*Aim of the task*
Reproduce word for word everything in the MOSS-TTS documentation below from "Native Three-GGUF Path" down to "backbone via llama_decode()".

##### Document text

Option	Values	Description
`--model-gguf`	path	First-class MOSS-TTS GGUF model
`--moss-tts-dir`	path	Deprecated compatibility flag; no longer required
`--tokenizer-dir`	path	Directory containing `tokenizer.json`
`--onnx-encoder`	path	Audio tokenizer encoder ONNX
`--onnx-decoder`	path	Audio tokenizer decoder ONNX
`--text` / `--text-file`	string / path	Input text, choose exactly one
`--reference-audio`	path	Optional reference audio; if provided, it must be 24 kHz
`--language`	`zh` / `en` / tag	Language tag passed to the prompt builder
`--max-new-tokens`	int	Maximum generation steps
`--text-temperature`	float	Text-channel sampling temperature, default `1.5`
`--audio-temperature`	float	Audio-channel sampling temperature, default `1.7`
`--n-gpu-layers`	`-1` / `0` / `N`	GPU offload layers, default `-1`
`--audio-decoder-cpu`	flag	Force ONNX waveform decoding on CPU
`--cpu-audio-encode`	flag	Force ONNX reference-audio encoding on CPU
`--build`	flag	Build `llama-moss-tts` before running

Native Runtime Options

Option	Values	Description
`-m`	path	Backbone `moss-tts-delay` GGUF
`--audio-encoder-model`	path	Native `moss-tts-audio-encoder` GGUF
`--audio-decoder-model`	path	Native `moss-tts-audio-decoder` GGUF
`--text` / `--text-file`	string / path	Input text, choose exactly one
`--reference-audio`	path	Optional 24 kHz reference wav
`--language`	`zh` / `en` / tag	Language tag passed to the prompt builder
`--max-new-tokens`	int	Maximum generation steps
`--gpu-layers` / `-ngl`	`-1` / `0` / `N`	GPU offload layers
`--wav-out`	path	Output wav path

Architecture

Native Three-GGUF Path

Input text (+ optional reference wav)
  |
  v
llama-moss-tts
  |
  |- text prompt packing
  |- optional reference wav -> moss-tts-audio-encoder -> reference audio codes
  |- moss-tts-delay backbone via llama_decode()
  |- multi-head sampling + C++ delay-pattern decoding
  |- raw audio codes -> moss-tts-audio-decoder -> waveform
  v
wav

Hybrid Wrapper Path

Input text (+ optional reference wav)
  |
  v
moss-tts-build-generation-ref.py
  |
  |- tokenizes text with the Qwen3 tokenizer
  |- optionally encodes the reference wav into audio codes with ONNX
  |- builds the packed prompt with the local lightweight MOSS-TTS processor
  v
generation.ref.bin
  |
  v
llama-moss-tts
  |
  |- loads the first-class GGUF model
  |- performs multi-channel embedding lookup in-graph
  |- runs the Qwen3 backbone inside llama.cpp
  |- samples multi-head logits
  |- performs delay-pattern decoding in C++
  v
raw.codes.bin
  |
  v
moss-tts-audio-decode.py
  |
  |- decodes raw audio codes into waveform with ONNX
  v
wav

Temporary Artifacts

The e2e script creates a temporary directory and removes it automatically after the run.

##########
##### Supplied data

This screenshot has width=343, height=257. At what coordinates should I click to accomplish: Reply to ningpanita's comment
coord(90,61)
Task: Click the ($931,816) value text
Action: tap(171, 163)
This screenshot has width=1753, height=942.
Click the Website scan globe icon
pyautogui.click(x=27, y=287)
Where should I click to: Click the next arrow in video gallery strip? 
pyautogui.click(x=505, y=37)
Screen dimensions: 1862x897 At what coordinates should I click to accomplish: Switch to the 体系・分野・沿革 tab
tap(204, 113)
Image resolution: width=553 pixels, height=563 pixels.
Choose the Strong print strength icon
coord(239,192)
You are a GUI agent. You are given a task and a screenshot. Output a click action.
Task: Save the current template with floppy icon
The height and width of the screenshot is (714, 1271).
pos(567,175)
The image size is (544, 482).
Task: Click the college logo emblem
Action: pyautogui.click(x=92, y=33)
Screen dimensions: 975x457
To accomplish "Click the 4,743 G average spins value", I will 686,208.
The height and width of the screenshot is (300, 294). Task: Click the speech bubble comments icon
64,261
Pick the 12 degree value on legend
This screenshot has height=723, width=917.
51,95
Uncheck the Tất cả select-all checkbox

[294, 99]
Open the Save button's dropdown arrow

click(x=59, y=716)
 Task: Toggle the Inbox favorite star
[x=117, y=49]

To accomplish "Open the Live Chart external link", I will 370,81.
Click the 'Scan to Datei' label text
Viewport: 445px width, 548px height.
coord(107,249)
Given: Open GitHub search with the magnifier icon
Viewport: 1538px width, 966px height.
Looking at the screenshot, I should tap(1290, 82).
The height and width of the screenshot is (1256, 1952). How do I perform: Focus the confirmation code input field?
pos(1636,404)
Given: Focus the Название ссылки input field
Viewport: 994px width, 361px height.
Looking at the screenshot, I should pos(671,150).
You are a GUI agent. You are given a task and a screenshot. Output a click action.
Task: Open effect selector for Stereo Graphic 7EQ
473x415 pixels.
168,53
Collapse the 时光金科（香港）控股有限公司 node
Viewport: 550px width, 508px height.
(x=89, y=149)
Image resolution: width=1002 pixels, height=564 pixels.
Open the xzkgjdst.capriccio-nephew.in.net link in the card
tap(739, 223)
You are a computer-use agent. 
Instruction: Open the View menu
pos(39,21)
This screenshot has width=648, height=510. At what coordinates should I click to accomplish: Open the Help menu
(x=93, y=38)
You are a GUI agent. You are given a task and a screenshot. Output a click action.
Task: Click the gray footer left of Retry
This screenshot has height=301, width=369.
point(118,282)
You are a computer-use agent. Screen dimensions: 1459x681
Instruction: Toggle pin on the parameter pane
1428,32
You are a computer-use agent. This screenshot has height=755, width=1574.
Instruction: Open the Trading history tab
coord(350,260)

##########

*Written response*
Native Three-GGUF Path

Input text (+ optional reference wav)
  |
  v
llama-moss-tts
  |
  |- text prompt packing
  |- optional reference wav -> moss-tts-audio-encoder -> reference audio codes
  |- moss-tts-delay backbone via llama_decode()